Джими Хендрикс, Предательство | страница 5



— Это же неслыханная честь. Ты должен был ощутить себя счастливым!

— О, да! — со смехом воскликнул он. — Ужасно счастливым!

Мы говорили о новых пластинках, новых фильмах. Он сказал, что его восхищают Марлон Брандо, Джеймс Дин и Сидней Пуатье:

— У меня нет времени смотреть кино, но я очень его люблю. Последнее, что я смотрел это — Полуночную жару. Мне очень понравилось, смотрела?

— Да сильное кино, Пуатье замечательный актёр! Но скажи, почему Брандо, почему Дин? Хулиган, Бунтарь без идеала, ты в них видишь себя? — в шутку сказала я, смеясь. Он рассмеялся тоже и, вдруг, очень серьёзно:

— Совершенно верно, это я в этих фильмах. Они про меня. Я даже ношу красную куртку в память о Джимми Дине. Так грустно, что он умер таким молодым, а ты?

— Да…

В середине марта Джими позвонил мне из Нью–Йорка, сказал, что увидел мою статью в газете. Я подпрыгнула от удивления, услышать снова его голос, узнать, что он читает газеты! Большинство музыкантов, которых я знала, вообще никогда не читают газет, если только пишут не о них.

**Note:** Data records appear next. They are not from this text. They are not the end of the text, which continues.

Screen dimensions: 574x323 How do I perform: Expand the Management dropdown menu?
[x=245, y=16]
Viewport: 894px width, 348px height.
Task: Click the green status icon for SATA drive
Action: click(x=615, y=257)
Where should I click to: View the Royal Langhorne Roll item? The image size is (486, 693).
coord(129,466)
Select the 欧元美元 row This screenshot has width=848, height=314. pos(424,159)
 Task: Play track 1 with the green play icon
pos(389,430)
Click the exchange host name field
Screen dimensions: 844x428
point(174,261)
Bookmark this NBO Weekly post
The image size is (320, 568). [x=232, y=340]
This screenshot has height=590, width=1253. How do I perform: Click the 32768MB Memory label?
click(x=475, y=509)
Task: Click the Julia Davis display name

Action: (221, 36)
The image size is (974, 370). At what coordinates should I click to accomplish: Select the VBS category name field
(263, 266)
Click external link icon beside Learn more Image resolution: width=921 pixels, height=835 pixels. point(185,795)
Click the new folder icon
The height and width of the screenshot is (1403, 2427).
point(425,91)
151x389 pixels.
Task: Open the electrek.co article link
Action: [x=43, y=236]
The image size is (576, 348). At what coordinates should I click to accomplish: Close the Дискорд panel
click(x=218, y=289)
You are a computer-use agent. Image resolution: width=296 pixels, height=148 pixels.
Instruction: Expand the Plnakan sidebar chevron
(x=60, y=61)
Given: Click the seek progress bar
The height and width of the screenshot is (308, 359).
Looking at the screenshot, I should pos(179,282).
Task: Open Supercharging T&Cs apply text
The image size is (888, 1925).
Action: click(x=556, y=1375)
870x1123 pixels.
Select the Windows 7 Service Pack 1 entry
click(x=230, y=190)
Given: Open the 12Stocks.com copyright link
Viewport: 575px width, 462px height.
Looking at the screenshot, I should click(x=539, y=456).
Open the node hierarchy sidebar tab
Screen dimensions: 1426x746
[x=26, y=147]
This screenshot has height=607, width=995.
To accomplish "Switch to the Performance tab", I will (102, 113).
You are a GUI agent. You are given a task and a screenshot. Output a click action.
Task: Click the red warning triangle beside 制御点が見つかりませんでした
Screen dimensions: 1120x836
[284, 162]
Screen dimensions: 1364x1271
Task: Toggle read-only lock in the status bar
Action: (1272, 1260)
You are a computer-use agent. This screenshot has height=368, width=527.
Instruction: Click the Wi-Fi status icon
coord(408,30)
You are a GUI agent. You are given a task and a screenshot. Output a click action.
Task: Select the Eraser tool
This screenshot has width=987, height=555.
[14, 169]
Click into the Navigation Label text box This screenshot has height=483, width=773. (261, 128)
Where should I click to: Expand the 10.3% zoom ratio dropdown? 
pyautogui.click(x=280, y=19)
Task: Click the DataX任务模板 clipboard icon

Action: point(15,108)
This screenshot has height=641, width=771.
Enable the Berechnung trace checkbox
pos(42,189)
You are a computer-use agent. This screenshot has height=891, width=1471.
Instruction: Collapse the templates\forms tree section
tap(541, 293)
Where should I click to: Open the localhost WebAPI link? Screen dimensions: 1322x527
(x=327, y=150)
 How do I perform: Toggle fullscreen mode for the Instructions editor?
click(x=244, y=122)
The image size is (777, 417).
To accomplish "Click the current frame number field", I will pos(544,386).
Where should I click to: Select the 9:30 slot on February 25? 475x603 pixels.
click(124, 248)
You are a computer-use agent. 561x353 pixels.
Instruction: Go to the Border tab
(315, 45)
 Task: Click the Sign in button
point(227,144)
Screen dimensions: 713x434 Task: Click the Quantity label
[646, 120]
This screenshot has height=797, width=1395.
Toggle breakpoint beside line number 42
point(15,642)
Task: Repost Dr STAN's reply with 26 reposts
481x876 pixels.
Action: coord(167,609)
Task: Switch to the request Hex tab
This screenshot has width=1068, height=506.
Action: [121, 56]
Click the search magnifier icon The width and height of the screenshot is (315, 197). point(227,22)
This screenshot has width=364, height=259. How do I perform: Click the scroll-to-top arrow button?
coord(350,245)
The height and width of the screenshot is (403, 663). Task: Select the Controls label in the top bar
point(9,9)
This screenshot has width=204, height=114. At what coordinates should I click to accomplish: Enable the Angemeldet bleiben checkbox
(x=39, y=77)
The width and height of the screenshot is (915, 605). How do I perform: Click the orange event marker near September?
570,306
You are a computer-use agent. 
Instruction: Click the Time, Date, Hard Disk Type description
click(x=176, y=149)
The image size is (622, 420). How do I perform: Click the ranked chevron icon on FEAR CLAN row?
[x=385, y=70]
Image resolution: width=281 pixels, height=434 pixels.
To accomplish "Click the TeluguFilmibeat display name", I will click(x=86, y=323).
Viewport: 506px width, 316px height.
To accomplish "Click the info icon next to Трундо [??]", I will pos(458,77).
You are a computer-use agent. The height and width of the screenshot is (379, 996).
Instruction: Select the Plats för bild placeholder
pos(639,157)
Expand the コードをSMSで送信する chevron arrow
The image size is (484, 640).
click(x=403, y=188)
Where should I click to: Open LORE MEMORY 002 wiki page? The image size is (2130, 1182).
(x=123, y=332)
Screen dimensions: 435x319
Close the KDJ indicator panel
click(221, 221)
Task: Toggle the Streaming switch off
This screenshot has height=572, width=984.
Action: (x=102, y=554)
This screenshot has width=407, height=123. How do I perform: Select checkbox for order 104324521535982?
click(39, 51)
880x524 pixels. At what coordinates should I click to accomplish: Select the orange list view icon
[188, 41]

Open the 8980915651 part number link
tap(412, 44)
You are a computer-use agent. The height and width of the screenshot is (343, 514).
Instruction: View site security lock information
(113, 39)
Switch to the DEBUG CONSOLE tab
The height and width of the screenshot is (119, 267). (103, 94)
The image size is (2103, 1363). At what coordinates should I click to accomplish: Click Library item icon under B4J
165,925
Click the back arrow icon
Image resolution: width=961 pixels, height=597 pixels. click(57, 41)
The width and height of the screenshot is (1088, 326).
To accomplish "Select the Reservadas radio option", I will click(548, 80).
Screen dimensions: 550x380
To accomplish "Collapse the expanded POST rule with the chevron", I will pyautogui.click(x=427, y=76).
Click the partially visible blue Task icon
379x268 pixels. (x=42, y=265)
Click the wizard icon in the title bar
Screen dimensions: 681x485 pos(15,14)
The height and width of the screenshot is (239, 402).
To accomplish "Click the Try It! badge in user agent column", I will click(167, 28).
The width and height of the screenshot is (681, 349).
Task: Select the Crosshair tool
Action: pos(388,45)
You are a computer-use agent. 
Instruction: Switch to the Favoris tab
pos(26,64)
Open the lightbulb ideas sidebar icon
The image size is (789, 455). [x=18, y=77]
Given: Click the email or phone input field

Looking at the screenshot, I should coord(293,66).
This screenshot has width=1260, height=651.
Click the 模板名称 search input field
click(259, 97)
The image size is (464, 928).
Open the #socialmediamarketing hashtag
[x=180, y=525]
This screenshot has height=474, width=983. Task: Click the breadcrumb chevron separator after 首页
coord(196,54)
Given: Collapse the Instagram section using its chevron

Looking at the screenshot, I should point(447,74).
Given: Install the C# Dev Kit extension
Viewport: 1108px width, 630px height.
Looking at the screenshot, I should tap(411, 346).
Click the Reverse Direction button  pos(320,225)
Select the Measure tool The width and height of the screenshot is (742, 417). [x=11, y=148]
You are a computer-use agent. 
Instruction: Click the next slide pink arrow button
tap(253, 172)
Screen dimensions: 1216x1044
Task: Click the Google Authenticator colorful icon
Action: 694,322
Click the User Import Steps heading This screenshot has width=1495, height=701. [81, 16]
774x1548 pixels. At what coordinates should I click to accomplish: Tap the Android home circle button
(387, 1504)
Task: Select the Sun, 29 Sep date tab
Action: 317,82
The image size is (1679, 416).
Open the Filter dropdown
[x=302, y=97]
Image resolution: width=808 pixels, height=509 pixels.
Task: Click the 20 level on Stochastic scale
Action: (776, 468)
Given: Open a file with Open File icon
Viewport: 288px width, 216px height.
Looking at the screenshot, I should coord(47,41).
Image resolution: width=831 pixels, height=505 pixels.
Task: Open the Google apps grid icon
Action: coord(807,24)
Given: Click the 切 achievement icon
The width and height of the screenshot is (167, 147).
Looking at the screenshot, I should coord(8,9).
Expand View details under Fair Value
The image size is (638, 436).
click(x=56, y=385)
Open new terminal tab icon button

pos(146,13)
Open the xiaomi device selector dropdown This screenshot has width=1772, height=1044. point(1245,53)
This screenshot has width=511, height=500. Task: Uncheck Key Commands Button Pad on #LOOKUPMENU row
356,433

Голос Джими звучал уставшим:

— Наши гастроли и записи длились восемнадцать месяцев. С тех пор как я впервые выступил в Лондоне осенью 66–го, я познакомился с сотнями людей, не считая поклонников, многие из них оказались очень интересными людьми. Но стараться всем им уделить внимание, этим бизнесменам от музыкальной индустрии, вырастающим передо мной в каждом городе, этим импресарио, агентам, режиссёрам концертов, журналистам, а эти пресс–конференции с их бесконечными бла–бла–бла, это… о-о…. это…

— Тяжело? — прервала я его.

— Проклятье, ты права, это действительно чертовски тяжело. Я чувствую себя, как если бы жил в тележке, несущейся по русским горкам. Я не хочу, чтобы ты подумала, что я жалуюсь. Просто я устал. Все эти мелкие стычки внутри группы и с менеджерами, все эти взрывающие мозги юридические противоречия, всё это определённо мешает музыке. У меня даже трёх часов иногда не бывает, чтобы сконцентрироваться и написать песню.

И как всегда он поразил меня, мгновенно переменив тему:

— Ничто не может так привести в чувство как целая неделя сна! Я вот всё думал о нашем разговоре о кино. Когда мне удаётся отдохнуть, я могу посмотреть с десяток картин подряд!

— Почему бы не выкроить время и не навестить семью? Хотя бы ненадолго? — предложила я.

В голосе Хендрикса прозвучали металлические нотки:

— В Сиэтле мне делать нечего, — решительно произнёс он. — Это красивый город, но я не могу оставаться там. Они не понимали меня тогда, не поймут и теперь.